◆ THE PROBLEM ◆
Find the word "agent" in the records below. List each line containing it.

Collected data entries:
________

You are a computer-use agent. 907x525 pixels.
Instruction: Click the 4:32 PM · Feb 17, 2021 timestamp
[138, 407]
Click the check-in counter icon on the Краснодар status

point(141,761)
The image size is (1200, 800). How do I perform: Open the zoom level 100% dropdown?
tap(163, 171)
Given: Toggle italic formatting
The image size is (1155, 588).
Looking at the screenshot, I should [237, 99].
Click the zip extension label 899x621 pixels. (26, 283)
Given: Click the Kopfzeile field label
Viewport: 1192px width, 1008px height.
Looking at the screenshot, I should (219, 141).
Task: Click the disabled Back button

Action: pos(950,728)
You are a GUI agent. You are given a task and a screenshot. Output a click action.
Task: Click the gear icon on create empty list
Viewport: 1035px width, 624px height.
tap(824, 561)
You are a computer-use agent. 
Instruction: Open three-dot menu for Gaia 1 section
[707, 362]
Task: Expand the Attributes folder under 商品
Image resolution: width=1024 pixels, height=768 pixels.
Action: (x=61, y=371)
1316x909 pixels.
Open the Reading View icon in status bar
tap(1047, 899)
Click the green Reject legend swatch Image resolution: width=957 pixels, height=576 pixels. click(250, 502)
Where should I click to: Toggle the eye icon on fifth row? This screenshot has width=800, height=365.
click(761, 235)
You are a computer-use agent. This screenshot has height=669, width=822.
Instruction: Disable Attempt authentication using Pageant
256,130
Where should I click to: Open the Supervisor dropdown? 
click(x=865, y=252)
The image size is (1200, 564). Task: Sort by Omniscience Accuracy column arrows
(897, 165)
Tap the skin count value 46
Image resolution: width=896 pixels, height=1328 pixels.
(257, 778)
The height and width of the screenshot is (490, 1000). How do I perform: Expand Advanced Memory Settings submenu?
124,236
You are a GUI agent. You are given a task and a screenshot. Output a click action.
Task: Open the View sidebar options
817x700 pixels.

________

◆ TASK RESULT ◆
You are a computer-use agent. 907x525 pixels.
You are a GUI agent. You are given a task and a screenshot. Output a click action.
You are a computer-use agent. 
You are a computer-use agent. This screenshot has height=669, width=822.
You are a GUI agent. You are given a task and a screenshot. Output a click action.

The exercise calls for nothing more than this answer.